Given request:
Using the text about Captain Call below, answer each question:
(a) Which train robber is Call hired to track down?
(b) Who provides the shack where Call lives?
(c) How old is Call?

Text to read:
■ ■ ■ ■ ■

Call and a few other survivors of the Hat Creek Cattle Co. are back in Texas, right where they started.

The railroad czars of 1890 need a bounty hunter to track down and kill a particularly vicious train robber named Joey Garza. They hire the legendary ex-Texas Ranger, Captain Call, who lives alone in a small shack provided gratis by Charles Goodnight, a successful Texas rancher and one of the many real-life figures who commingle with McMurtry’s fictional ones. The ensuing cross-country manhunt provides the novel’s frame.

Gus McCrae knew when to leave the stage, dying before illness or old age slowed him down, but Call has lived long enough to finally overreach himself. He is 70 years old and failing, while his adversary, Joey Garza, is young and clever. To make matters worse, several other psychotic killers are loose, and Call takes it upon himself to clean up the whole mess. The result is a bloody quest along both sides of the Rio Grande, as the bandits make mincemeat of Call’s poorly assembled posse.

■ ■ ■ ■ ■

Data block:
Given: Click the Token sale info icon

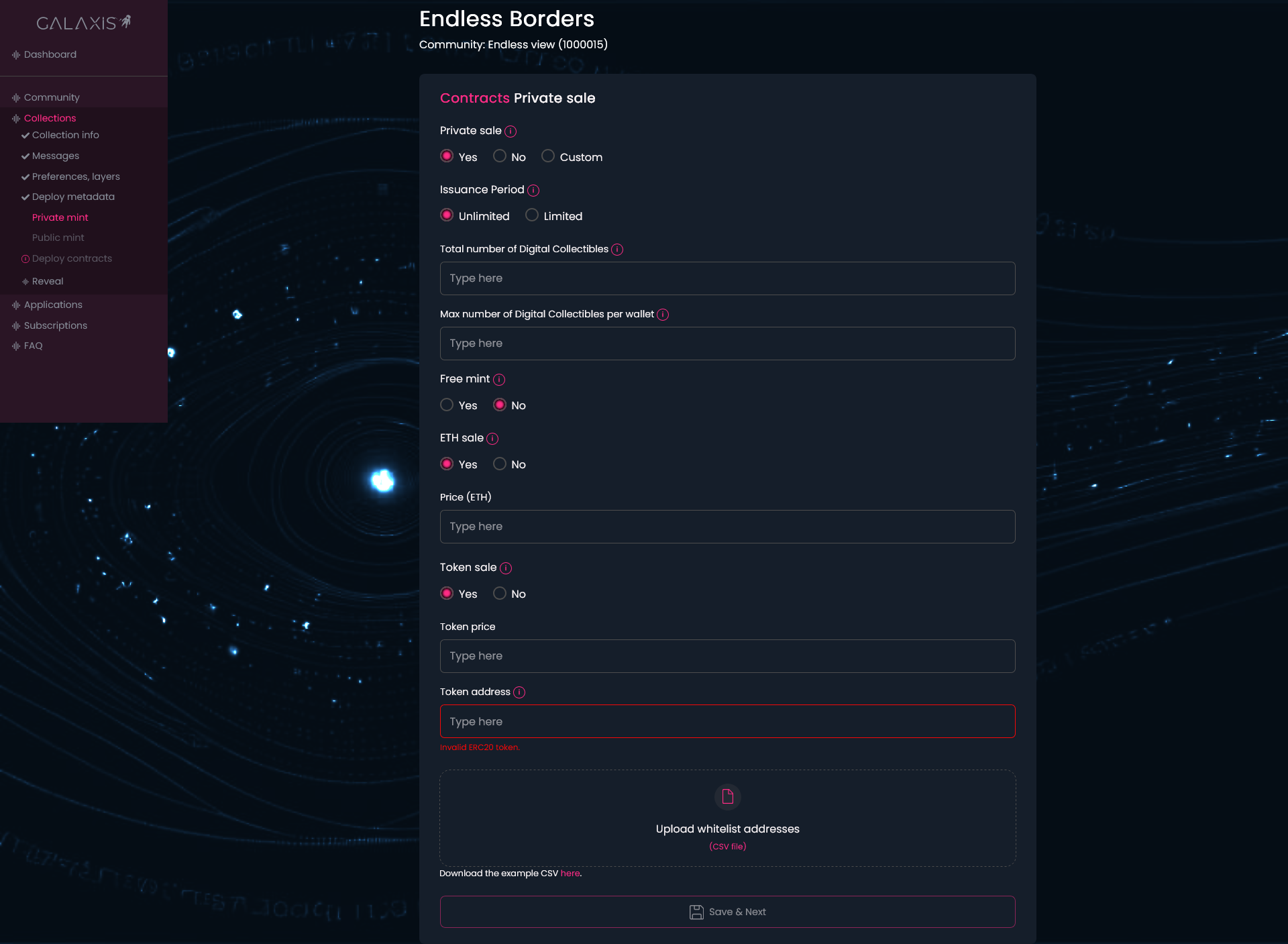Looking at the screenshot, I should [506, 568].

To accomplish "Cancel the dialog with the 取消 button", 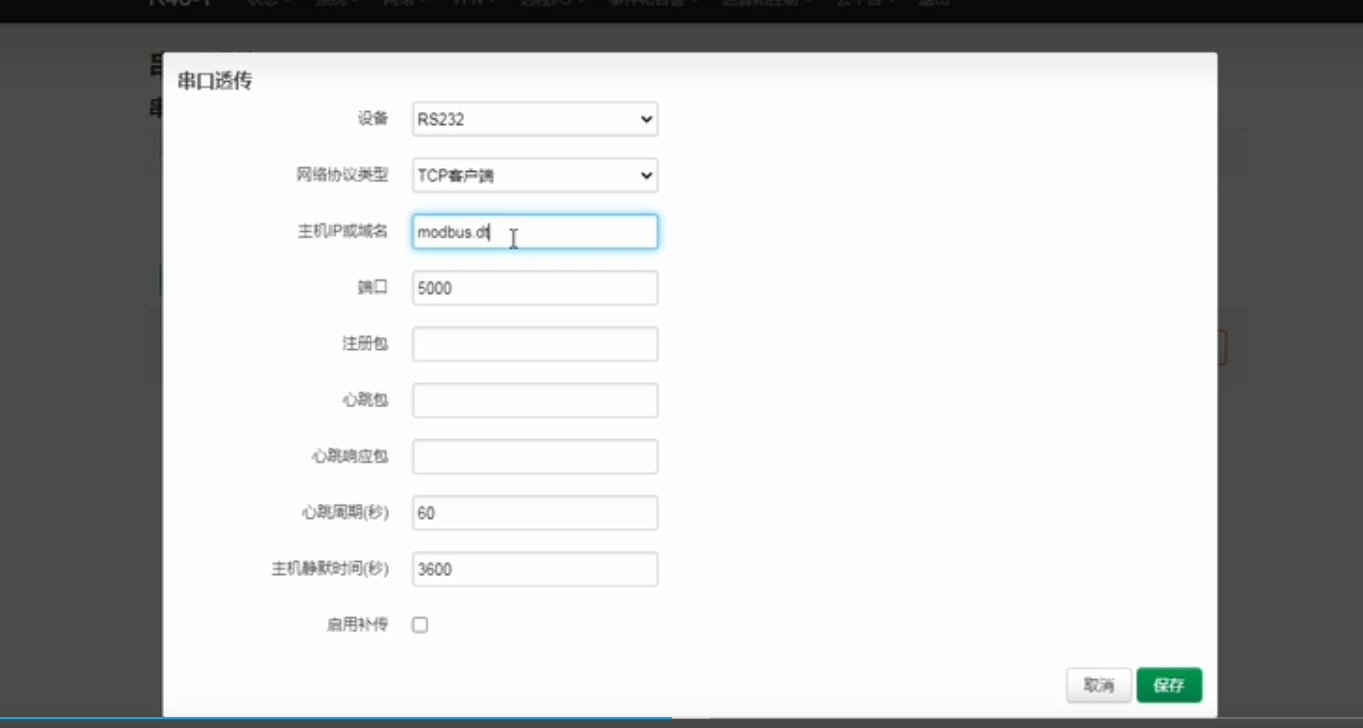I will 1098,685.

■ ■ ■ ■ ■

Written reply:
(a) Joey Garza
(b) Charles Goodnight
(c) 70